The entire Board Policy 3.1.5, Retirement Incentive Program, will be deleted
from Board Policy effective July 1, 2008.
MCC Staff Council
From Section 4.15 of the MCC Staff Council Agreement (2006-2011):
The following benefits will be available to full-time employees who are over 55 years of age, but less than 60 years of age at retirement, who have been employed by the College as a full-time employee for ten (10) or more years and less than 35 years:
- The employee may retain their MCC medical, dental, and vision insurance plan by paying 100% of the entire monthly premium for: a. up to ten (10) years, b. when the retiree becomes elible to obtain insurance through the State of Illinois College Insurance Plan, or c. when the retiree becomes Medicare eligible, whichever comes first. This applies to the employee, employee plus one dependant, or family coverage, as appropriate.
For this section of the contract, a retiree is defined as a full-time employee who has retired through the State Universities Retirement System or MCC's retirement program (if applicable).
MCC Faculty Association
From November 11, 2004 Memorandum of Agreement of the MCC Faculy Association Contract (2004-2005 - 2007-2008)
Faculty employed full-time by the College on or before August 19, 2004
Faculty employee full-time by the College on or before August 19, 2004 and who have had continuous full-time employment since that date and retire from the College will be given the option of remaining on College medical, dental, and vision program at College expense for a maximum of 10 years following the date of retirement.

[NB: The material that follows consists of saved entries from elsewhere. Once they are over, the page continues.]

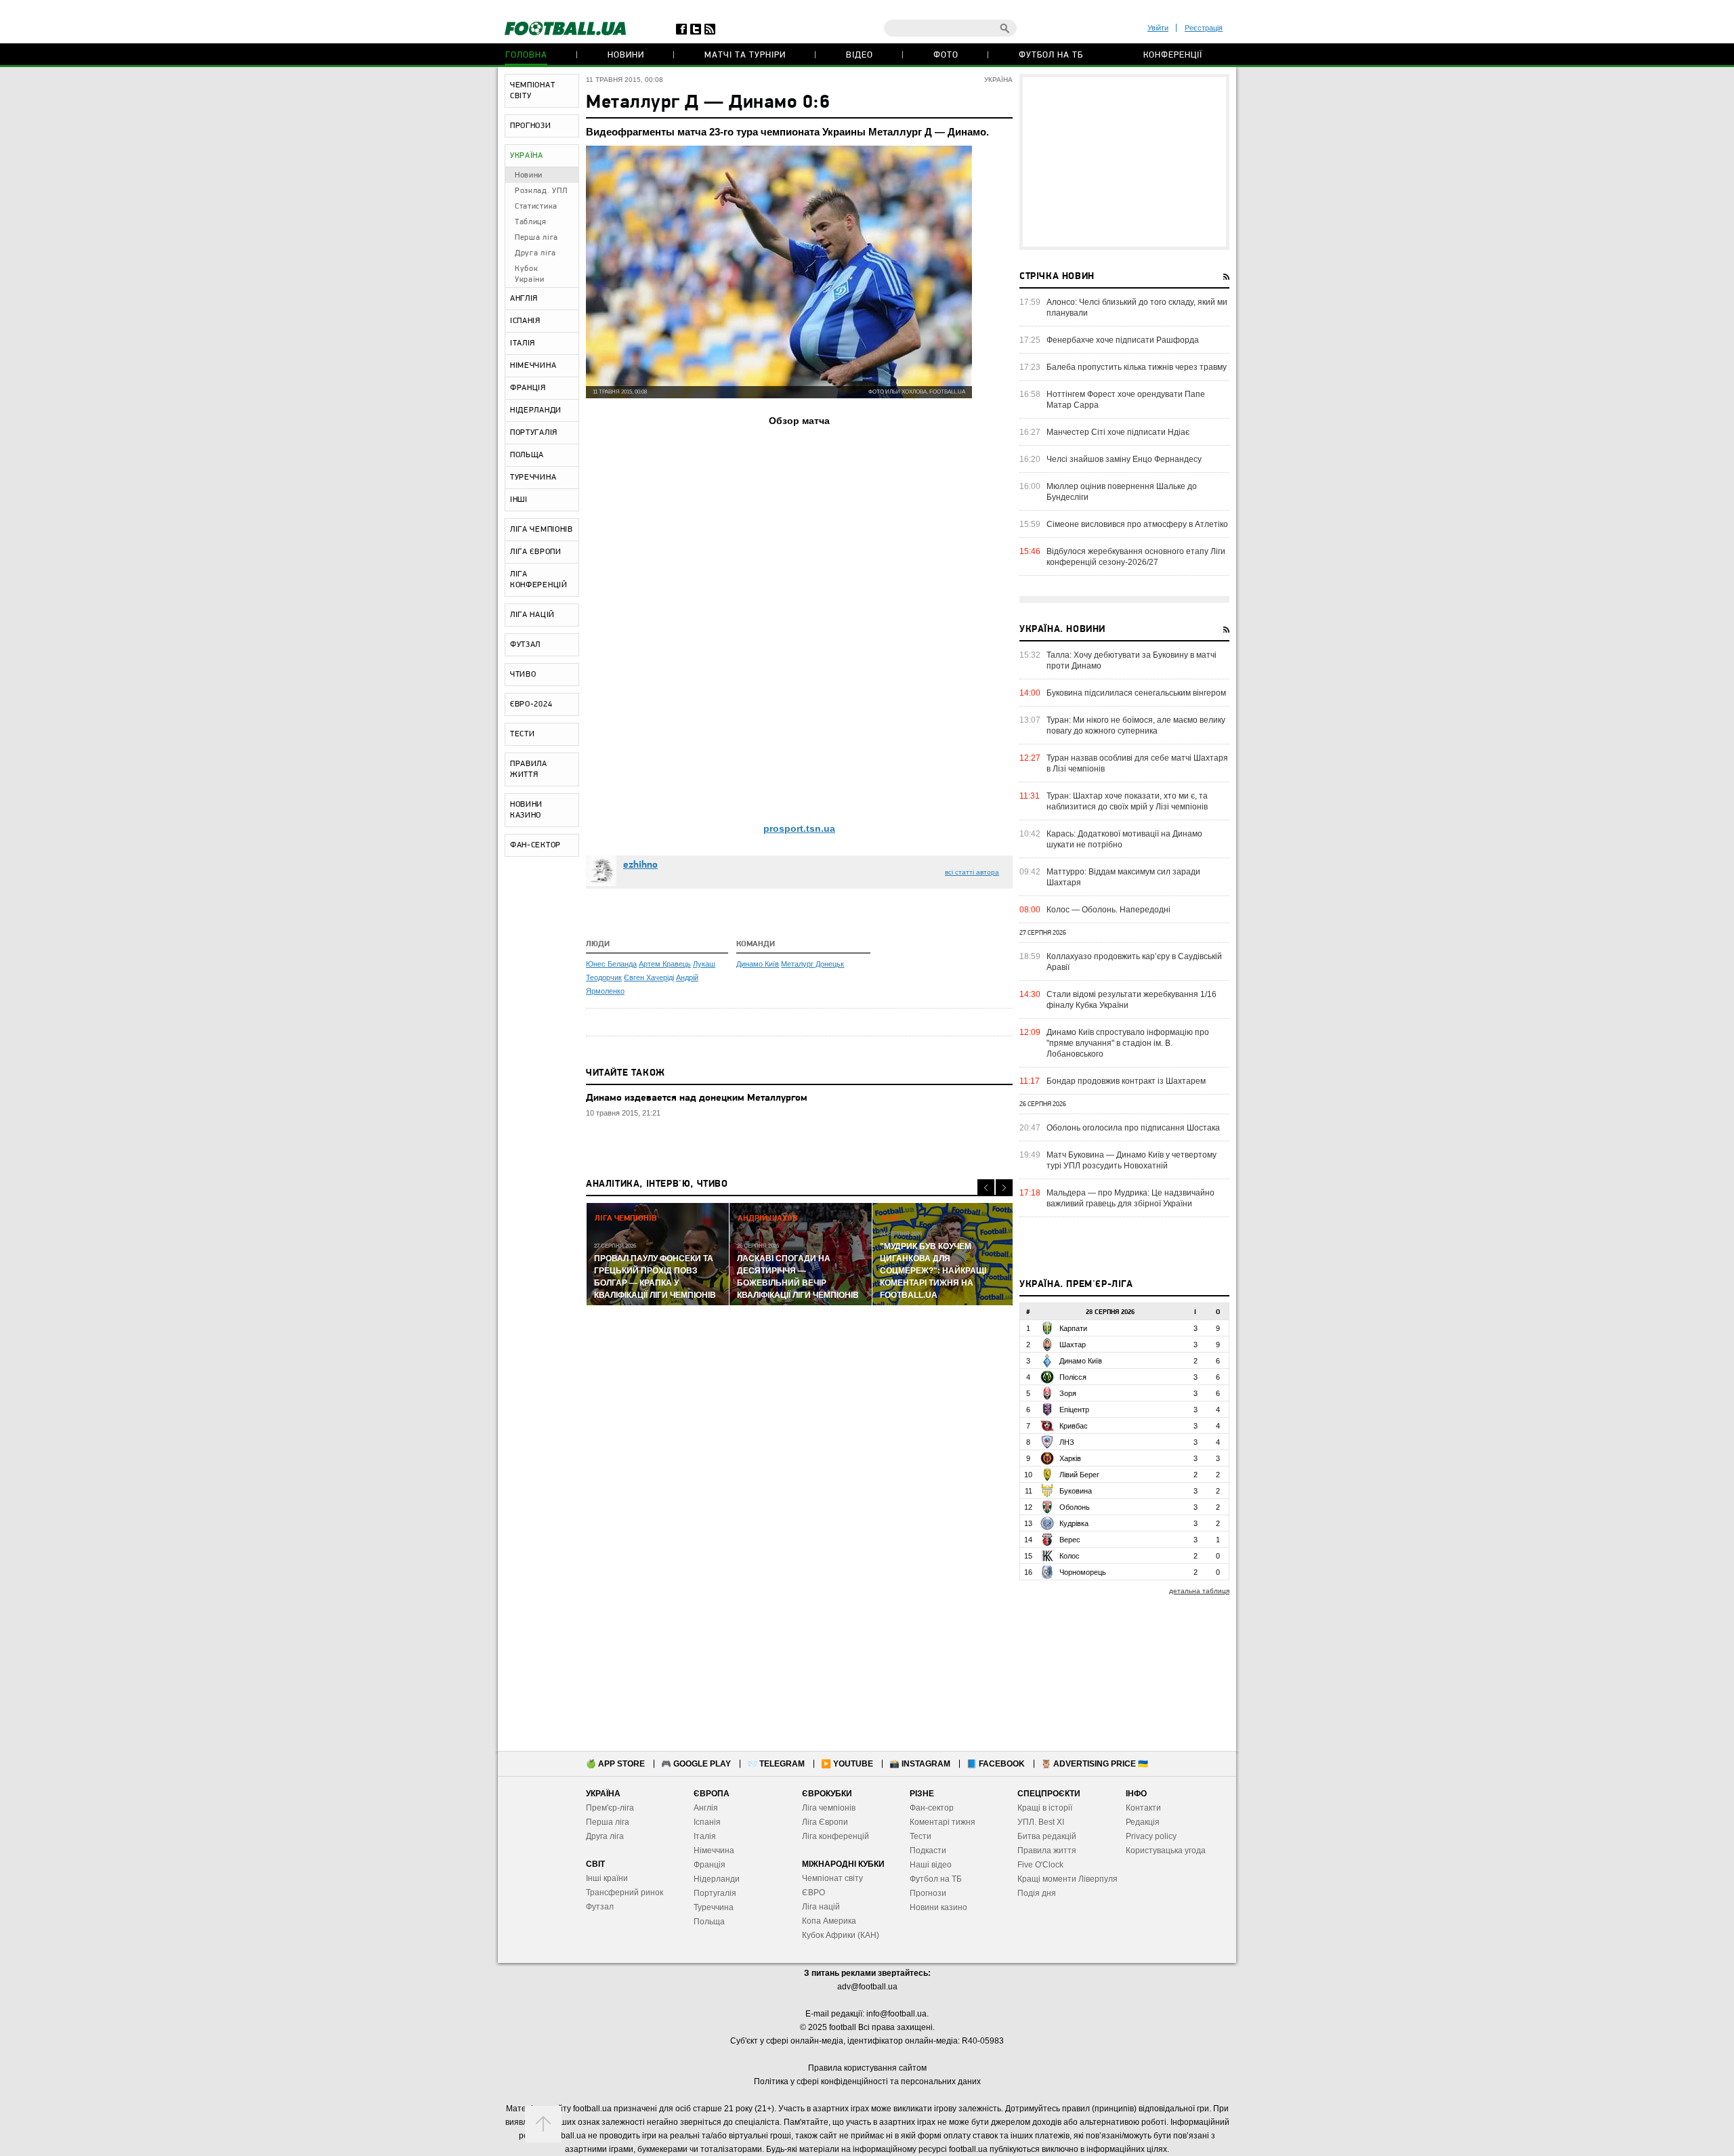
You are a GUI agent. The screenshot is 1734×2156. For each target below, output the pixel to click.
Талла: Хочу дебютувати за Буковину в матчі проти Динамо (1131, 660)
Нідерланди (717, 1879)
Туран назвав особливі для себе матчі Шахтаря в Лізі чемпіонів (1137, 763)
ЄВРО (813, 1892)
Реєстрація (1204, 28)
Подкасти (928, 1850)
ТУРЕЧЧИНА (533, 477)
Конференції (1172, 55)
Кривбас (1073, 1426)
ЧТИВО (523, 675)
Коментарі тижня (942, 1822)
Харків (1070, 1458)
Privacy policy (1151, 1836)
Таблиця (531, 222)
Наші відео (931, 1864)
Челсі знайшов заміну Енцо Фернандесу (1124, 459)
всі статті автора (972, 872)
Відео (859, 55)
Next (1004, 1187)
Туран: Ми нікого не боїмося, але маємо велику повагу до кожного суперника (1135, 725)
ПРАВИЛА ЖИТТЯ (528, 769)
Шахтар (1072, 1344)
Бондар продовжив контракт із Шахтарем (1126, 1081)
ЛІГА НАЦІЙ (532, 615)
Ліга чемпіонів (828, 1808)
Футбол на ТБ (1051, 55)
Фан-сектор (932, 1808)
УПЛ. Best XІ (1040, 1822)
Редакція (1143, 1822)
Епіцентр (1074, 1409)
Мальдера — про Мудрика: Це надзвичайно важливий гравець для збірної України (1130, 1198)
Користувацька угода (1166, 1850)
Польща (709, 1921)
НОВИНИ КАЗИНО (526, 810)
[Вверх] (543, 2124)
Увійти (1157, 28)
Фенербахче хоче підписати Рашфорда (1122, 340)
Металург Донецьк (812, 964)
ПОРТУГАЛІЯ (533, 433)
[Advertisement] (1124, 162)
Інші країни (607, 1878)
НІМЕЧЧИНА (533, 366)
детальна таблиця (1199, 1590)
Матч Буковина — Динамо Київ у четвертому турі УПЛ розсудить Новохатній (1131, 1160)
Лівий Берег (1079, 1475)
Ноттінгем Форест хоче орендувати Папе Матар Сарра (1125, 399)
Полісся (1072, 1377)
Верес (1069, 1540)
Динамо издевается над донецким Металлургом (696, 1098)
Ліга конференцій (835, 1836)
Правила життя (1046, 1850)
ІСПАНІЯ (525, 321)
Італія (705, 1836)
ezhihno (640, 865)
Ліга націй (821, 1906)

If the retiree becomes eligible for Medicare during this time period and enrolls in Medicare Parts A and B, the College willl pay for the Medicare supplement offered through the College's insurance plan for the remainder of the 10-year period. In cases involving retirees who are neither eligible for premium-free Medicare Part A through their own employment history or that of their spouse, the College will also pay 50% of the premium for Section A coverage through Medicare for the balance of the 10-year period.
After 10 years, the retiree will be covered by the College Insurance Plan administered by the State of Illinois. If the plan is canceled, both parties agree to meet to negotiate medical insurance coverage for retirees not eligible for premium-free Medicare Part A.
Faculty employed full-time by the College after August 19, 2004
From Section 12.8 of the MCC Faculy Association Contract (2004-2005 - 2007-2008)
Faculty hired after August 19th, 2004 will not be eligible to remain on the College medical, dental and vision plan following the date of retirement. Rather, upon retirement, faculty hired after August 19th, 2004 will be reimbursed by the College for their premium in the State College Insurance Program for a maximum of ten years up to the amount of the single premium for the medical portion of the college insurance plan in place at the time.
Further, for those faculty employed full-time after August 19th, 2004, a committee comprised of three full-time faculty appointed by the President of the Faculty Association and three administrators appointed by the College President shall meet and make a recommendation to the College President regarding the early retirement incentive program for full-time faculty. This recommendation shall be advisory in nature. The committee shall look to all other Illinois Community Colleges for plan designs. This recommendation shall be made by December 31st, 2006.